Monday, February 27, 2012

genius

life and death.

life is short. Days are numbered. Why would you be wasting our time fighting. As I look around at all this death, I realize how how fragile life is. I can die any day, everyday is another way trying to survive in this corrupt world. Is death the only way out? How can people think this way? I refuse to believe this... Dr. Coop hit me hard by saying, "Everyone at lone peak is a puzzle piece and we need everyone to be able to finish it." I can't think of anything more selfish then suicide. You're not even there to see all the people you hurt. Now what? Finish the puzzle with a hole in it?? Why do you treat every little problem like its LIFE AND DEATH?

Sunday, February 26, 2012

Mr Nelson

Mr Nelson, I sit in your "creative" writing class every other day, and I still am not creative enough to think of a blog post on my own. Here I am, blaming you for my lack of creativity. I mean my breakfast? Mini wheats... oh yawn... highlight of my day?? I just spotted my neighbors dog taking a poop on my lawn..  Oh yeah living on the wild side. I was thinking about spicing it up, you know calling my neighbor and telling him to get this crap off my lawn. But then I thought, do I want to get up and ruin my relationship with this wonderful couch?? No way. So Nelson I'm asking you as a friend.... Spice me up.

fears??

I'm never scared. seriously put anything in front of me... I will break it down. Then make it scared of me.. yeah I'm the boss. You know, flipping off hard core bikers, then driving away really fast. Maybe even fake baking and not caring who sees... thats tough. I even take my shirt off and ask foreigners to "come at me."
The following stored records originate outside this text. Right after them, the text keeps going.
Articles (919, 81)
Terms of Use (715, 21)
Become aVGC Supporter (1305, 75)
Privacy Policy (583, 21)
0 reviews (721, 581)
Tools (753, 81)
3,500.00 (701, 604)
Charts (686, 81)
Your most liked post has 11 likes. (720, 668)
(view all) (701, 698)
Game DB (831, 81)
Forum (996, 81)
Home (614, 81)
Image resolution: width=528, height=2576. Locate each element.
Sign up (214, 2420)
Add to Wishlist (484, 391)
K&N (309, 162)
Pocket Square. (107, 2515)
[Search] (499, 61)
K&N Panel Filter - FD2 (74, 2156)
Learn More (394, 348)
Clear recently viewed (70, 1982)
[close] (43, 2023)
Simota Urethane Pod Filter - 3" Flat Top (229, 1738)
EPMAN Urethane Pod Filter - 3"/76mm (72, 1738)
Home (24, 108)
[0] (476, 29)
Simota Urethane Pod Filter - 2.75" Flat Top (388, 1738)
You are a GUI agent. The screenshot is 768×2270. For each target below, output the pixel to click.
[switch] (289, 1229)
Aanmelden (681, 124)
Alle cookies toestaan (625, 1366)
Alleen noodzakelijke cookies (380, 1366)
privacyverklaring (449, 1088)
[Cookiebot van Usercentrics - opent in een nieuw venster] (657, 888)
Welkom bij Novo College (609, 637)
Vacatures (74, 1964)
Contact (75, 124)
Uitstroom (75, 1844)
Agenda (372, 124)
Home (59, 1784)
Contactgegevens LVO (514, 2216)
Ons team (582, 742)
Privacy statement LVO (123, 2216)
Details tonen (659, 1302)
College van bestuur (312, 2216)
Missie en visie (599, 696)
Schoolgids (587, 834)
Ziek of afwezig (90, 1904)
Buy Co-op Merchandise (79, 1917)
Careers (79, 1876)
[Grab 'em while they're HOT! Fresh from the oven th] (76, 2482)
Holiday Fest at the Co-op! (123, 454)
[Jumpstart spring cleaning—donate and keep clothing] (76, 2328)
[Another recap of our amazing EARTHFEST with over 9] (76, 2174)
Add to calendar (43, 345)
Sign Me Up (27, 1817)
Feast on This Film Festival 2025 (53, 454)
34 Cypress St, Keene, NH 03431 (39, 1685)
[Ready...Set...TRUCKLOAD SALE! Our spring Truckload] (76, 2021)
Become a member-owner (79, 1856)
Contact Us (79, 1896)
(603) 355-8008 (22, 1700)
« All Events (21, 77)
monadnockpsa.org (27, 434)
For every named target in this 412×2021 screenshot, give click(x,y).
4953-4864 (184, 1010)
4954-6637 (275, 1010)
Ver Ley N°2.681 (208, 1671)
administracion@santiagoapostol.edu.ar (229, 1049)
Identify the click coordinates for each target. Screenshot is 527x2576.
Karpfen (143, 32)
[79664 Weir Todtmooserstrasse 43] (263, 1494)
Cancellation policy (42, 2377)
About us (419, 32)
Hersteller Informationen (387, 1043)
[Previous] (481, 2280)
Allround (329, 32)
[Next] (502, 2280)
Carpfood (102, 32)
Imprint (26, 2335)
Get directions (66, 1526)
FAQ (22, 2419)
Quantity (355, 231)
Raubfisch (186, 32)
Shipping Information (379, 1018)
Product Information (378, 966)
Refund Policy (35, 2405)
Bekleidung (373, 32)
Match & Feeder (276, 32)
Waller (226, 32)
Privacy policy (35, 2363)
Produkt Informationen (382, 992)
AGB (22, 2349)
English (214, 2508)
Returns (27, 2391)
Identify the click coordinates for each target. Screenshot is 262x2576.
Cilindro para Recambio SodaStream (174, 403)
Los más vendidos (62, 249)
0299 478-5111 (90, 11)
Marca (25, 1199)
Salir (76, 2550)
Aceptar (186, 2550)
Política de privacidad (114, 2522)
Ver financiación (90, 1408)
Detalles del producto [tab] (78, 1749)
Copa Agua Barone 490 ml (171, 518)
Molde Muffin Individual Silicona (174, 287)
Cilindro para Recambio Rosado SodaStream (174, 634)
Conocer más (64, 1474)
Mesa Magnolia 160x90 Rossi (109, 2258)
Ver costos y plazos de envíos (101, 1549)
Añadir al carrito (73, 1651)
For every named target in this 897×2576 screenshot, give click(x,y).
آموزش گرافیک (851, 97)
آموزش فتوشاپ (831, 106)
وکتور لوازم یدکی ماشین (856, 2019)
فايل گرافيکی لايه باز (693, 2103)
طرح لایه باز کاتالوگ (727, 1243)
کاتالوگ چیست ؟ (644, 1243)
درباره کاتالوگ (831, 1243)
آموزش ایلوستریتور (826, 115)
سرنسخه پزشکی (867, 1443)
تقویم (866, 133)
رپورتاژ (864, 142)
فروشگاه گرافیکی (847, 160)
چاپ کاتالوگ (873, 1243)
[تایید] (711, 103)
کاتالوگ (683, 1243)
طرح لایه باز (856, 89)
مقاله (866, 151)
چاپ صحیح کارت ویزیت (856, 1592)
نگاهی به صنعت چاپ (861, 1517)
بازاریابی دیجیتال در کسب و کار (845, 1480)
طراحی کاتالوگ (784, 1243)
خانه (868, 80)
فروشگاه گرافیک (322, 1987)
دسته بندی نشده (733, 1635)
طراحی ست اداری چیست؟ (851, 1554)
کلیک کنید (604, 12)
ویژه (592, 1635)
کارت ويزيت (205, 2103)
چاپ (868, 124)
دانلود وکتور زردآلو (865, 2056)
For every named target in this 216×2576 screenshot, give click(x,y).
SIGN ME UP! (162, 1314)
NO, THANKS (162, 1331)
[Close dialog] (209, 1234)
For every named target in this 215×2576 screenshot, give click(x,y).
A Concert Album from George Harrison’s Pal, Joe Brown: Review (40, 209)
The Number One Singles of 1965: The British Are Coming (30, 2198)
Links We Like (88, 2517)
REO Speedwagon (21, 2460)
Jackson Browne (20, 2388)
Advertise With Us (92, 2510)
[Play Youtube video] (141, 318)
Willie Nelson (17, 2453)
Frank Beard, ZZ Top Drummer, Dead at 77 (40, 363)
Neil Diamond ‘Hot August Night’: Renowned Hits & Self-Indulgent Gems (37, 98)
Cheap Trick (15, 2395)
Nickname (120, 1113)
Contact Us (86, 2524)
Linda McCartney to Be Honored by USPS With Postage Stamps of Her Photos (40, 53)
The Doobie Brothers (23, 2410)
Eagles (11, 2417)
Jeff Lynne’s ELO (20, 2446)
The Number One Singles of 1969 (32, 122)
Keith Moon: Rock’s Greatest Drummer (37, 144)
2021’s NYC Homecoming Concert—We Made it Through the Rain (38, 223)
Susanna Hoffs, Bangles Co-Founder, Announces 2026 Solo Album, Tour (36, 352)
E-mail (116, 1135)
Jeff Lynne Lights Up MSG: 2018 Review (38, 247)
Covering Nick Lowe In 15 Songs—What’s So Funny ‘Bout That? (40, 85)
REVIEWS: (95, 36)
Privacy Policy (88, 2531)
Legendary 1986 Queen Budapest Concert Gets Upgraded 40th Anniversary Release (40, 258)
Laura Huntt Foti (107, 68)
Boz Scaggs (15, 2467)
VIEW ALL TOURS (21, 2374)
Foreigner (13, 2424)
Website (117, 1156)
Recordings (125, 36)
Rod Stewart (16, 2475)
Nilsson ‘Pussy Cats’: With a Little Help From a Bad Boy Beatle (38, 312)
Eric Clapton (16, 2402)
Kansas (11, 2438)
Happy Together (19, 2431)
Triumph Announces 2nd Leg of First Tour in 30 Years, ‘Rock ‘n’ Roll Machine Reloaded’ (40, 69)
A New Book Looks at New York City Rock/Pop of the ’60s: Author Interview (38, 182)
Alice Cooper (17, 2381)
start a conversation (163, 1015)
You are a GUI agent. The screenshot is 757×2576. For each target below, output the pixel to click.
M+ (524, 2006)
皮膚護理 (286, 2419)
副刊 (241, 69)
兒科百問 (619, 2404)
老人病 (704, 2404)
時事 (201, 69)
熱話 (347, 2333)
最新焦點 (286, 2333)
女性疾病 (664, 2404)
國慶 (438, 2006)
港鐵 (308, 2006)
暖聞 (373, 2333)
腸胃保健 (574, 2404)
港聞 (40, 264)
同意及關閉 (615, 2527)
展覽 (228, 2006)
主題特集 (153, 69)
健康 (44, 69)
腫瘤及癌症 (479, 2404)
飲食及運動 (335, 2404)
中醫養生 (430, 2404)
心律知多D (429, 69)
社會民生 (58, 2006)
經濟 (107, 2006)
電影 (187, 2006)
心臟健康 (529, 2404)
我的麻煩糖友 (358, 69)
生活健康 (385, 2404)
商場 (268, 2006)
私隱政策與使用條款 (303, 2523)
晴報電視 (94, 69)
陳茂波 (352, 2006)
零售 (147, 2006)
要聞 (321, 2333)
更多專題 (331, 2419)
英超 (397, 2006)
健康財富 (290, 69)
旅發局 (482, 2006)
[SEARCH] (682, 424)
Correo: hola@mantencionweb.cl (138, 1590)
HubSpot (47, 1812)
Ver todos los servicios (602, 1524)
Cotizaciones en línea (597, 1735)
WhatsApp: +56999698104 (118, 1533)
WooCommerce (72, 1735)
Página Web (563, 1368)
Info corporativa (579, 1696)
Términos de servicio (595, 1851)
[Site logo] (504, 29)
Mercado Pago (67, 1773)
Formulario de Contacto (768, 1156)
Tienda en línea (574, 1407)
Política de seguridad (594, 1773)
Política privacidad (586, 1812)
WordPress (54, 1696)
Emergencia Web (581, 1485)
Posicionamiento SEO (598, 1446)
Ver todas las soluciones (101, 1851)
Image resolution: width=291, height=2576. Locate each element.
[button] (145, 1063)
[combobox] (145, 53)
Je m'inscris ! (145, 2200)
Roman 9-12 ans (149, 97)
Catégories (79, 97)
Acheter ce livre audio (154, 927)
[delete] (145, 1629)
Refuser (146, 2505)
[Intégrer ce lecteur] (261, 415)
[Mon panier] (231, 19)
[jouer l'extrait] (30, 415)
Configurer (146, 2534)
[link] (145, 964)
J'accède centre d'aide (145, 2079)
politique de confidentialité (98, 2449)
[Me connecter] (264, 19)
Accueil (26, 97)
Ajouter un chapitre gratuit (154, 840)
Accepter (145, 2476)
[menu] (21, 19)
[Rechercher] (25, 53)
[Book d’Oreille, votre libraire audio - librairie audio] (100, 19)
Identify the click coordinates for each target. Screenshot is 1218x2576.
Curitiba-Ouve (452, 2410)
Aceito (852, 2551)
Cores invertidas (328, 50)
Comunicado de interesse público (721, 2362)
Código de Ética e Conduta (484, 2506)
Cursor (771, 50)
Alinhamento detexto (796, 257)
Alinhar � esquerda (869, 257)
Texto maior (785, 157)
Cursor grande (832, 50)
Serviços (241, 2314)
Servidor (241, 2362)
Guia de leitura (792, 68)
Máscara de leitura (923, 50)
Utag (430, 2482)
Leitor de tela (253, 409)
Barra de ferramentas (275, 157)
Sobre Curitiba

knot stupid>anything and everything

K even though about 99% of that is true.. There is one little flaw.... you put me on top of a cliff and or high place and holy @#%^ I'm all of a sudden the biggest pussy this side of the Mississippi. I'm on my hands and knees begging someone to get a ladder. Then when the ladder comes... That's when it gets really terrifying. You're telling me to go to the edge of this cliff and climb down? Just give me the lethal injection.

Sunday, February 12, 2012

the real world

There i was soakin it up in a hot tub in park city. Me and half the Lone peak cheerleaders, other half waiting for their turn. Being smooth with the ladys as always. Sippin martinelli's  peck dancin, and rubbing my perfectly shaven legs. Chase Hansen walks by, gives me a thumbs up with a quick wink. asked me if i can be his personal trainner. i say it doesn't come easy.. You probably couldnt handle my work out... the ladies scoot closer then... i wake up... try and do some push ups get to 9 then pass out. wake up and go to the bathroom pop a huge zit.. ouch. check my phone, no text, facebook? no friend requests. tweets? none.. just another day in paradise. Go to Lone peak. try to fall asleep in class so i can get back to the good times.

im thinkin about you

im thinkin about you like me sitting in this room thinking about you. i'm thinking about you like a mustache thinks about kids. like ebay thinks about bids. i'm thinking about you like fish thinks about dams like pearls think about clams like Bo Peep thinks about lambs. i'm thinking about you like libraries think about shhh.. no talking... like Lone Peak thinks about Jay walking. Im thinking about you like Kim Johnson thinks about oils. like a farmer thinks about soil. like Kyle Hannemann's mom thinks about his boil. i'm thinkin about you like boys think about girls like girls think about boys like kids think about toys. Like Mangum thinks about having more varsity letter than Chase.. haha funny. I'm thinking about you like doctors think about lives like husbands think about wives. You could say im thinking about you...

bricks

How bad would life be if you were a brick on the bottom of the house. Have the weight of the home on your shoulders? everyone counting on me. what if i break under pressure? would i just snap? would i have friends to help lighten the load? would anyone care?  what if another brick was about to break? would i be beside him helping lighten the load? what if the brick broke? could i have changed something? could i have helped carry his load maybe help carry the house with him? or is this all a bunch of hypothetical questions that no one cares about? start caring.

my thoughts on love

love is a never ending maze where one wrong choice and it burns to the ground.
love is a treasure waiting to be found.
love is candles and oil.
love is left overs rapped in tin foil.
love is a a movie and a good bowl and cap'n crunch, no crunch berries.. thats just messed up
love is listening to a story trying to care.
love is pulling through with truth or dare.
love is looking for hours to decide what to write on this blog.
love is gangsters and hoes.
love is me and my bros.
love is Kim Kardashian and Kris Humpheries... wait no.. thats lust.
love is having a suit with 3 buttons just because micheal Jordan did.